§ **RECORD EXTRACTS**
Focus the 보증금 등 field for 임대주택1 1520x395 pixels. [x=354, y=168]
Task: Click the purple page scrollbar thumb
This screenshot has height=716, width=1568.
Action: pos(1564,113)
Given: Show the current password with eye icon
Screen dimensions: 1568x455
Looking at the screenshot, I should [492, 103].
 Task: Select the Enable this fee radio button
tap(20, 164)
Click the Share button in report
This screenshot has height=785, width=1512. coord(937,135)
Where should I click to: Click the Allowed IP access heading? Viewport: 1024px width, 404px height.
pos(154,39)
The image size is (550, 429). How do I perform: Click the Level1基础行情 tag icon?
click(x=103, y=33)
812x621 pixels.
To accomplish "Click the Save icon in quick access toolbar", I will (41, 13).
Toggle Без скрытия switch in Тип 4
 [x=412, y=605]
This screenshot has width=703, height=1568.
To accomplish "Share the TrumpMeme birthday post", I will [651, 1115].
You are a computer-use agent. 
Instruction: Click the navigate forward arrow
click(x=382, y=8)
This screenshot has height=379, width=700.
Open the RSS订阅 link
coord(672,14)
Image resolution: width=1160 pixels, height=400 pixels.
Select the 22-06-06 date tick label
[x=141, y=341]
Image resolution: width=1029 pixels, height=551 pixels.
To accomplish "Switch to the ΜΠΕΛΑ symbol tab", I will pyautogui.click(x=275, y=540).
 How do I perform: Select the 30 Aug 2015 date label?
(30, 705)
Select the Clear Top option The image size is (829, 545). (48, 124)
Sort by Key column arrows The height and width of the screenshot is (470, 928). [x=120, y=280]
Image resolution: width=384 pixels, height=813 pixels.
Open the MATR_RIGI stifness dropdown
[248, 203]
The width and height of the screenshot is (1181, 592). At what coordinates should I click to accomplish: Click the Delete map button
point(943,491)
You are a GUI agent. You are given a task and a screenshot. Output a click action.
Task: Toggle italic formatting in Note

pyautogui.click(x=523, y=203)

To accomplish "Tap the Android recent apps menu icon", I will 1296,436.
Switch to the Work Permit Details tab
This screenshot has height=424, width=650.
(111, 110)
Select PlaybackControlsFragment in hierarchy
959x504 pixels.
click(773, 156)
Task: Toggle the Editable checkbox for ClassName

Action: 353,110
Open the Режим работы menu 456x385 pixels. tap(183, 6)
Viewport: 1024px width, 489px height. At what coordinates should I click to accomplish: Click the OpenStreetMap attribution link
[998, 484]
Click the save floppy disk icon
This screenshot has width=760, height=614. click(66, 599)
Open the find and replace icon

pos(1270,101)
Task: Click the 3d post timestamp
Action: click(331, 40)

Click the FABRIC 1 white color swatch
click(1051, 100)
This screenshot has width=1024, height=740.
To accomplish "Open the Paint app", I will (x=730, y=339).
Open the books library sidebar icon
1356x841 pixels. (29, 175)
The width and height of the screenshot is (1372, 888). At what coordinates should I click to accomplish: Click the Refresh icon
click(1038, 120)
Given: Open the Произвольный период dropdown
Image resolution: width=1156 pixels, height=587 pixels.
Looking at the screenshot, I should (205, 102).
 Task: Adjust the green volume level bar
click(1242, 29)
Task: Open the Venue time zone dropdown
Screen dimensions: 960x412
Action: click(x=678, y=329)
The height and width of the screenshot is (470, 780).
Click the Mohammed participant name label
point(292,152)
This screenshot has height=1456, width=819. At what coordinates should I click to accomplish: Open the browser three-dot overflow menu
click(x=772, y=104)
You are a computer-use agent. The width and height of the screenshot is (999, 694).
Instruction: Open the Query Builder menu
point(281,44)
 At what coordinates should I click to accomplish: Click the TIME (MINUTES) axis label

§ **EXERCISE PROMPT**
Exactly as shown, output all of the material above.

§ **SOLUTION**
Focus the 보증금 등 field for 임대주택1 1520x395 pixels. [x=354, y=168]
Task: Click the purple page scrollbar thumb
This screenshot has height=716, width=1568.
Action: pos(1564,113)
Given: Show the current password with eye icon
Screen dimensions: 1568x455
Looking at the screenshot, I should [492, 103].
 Task: Select the Enable this fee radio button
tap(20, 164)
Click the Share button in report
This screenshot has height=785, width=1512. coord(937,135)
Where should I click to: Click the Allowed IP access heading? Viewport: 1024px width, 404px height.
pos(154,39)
The image size is (550, 429). How do I perform: Click the Level1基础行情 tag icon?
click(x=103, y=33)
812x621 pixels.
To accomplish "Click the Save icon in quick access toolbar", I will (41, 13).
Toggle Без скрытия switch in Тип 4
 [x=412, y=605]
This screenshot has width=703, height=1568.
To accomplish "Share the TrumpMeme birthday post", I will [651, 1115].
You are a computer-use agent. 
Instruction: Click the navigate forward arrow
click(x=382, y=8)
This screenshot has height=379, width=700.
Open the RSS订阅 link
coord(672,14)
Image resolution: width=1160 pixels, height=400 pixels.
Select the 22-06-06 date tick label
[x=141, y=341]
Image resolution: width=1029 pixels, height=551 pixels.
To accomplish "Switch to the ΜΠΕΛΑ symbol tab", I will pyautogui.click(x=275, y=540).
 How do I perform: Select the 30 Aug 2015 date label?
(30, 705)
Select the Clear Top option The image size is (829, 545). (48, 124)
Sort by Key column arrows The height and width of the screenshot is (470, 928). [x=120, y=280]
Image resolution: width=384 pixels, height=813 pixels.
Open the MATR_RIGI stifness dropdown
[248, 203]
The width and height of the screenshot is (1181, 592). At what coordinates should I click to accomplish: Click the Delete map button
point(943,491)
You are a GUI agent. You are given a task and a screenshot. Output a click action.
Task: Toggle italic formatting in Note

pyautogui.click(x=523, y=203)

To accomplish "Tap the Android recent apps menu icon", I will 1296,436.
Switch to the Work Permit Details tab
This screenshot has height=424, width=650.
(111, 110)
Select PlaybackControlsFragment in hierarchy
959x504 pixels.
click(773, 156)
Task: Toggle the Editable checkbox for ClassName

Action: 353,110
Open the Режим работы menu 456x385 pixels. tap(183, 6)
Viewport: 1024px width, 489px height. At what coordinates should I click to accomplish: Click the OpenStreetMap attribution link
[998, 484]
Click the save floppy disk icon
This screenshot has width=760, height=614. click(66, 599)
Open the find and replace icon

pos(1270,101)
Task: Click the 3d post timestamp
Action: click(331, 40)

Click the FABRIC 1 white color swatch
click(1051, 100)
This screenshot has width=1024, height=740.
To accomplish "Open the Paint app", I will (x=730, y=339).
Open the books library sidebar icon
1356x841 pixels. (29, 175)
The width and height of the screenshot is (1372, 888). At what coordinates should I click to accomplish: Click the Refresh icon
click(1038, 120)
Given: Open the Произвольный период dropdown
Image resolution: width=1156 pixels, height=587 pixels.
Looking at the screenshot, I should (205, 102).
 Task: Adjust the green volume level bar
click(1242, 29)
Task: Open the Venue time zone dropdown
Screen dimensions: 960x412
Action: click(x=678, y=329)
The height and width of the screenshot is (470, 780).
Click the Mohammed participant name label
point(292,152)
This screenshot has height=1456, width=819. At what coordinates should I click to accomplish: Open the browser three-dot overflow menu
click(x=772, y=104)
You are a computer-use agent. The width and height of the screenshot is (999, 694).
Instruction: Open the Query Builder menu
point(281,44)
 At what coordinates should I click to accomplish: Click the TIME (MINUTES) axis label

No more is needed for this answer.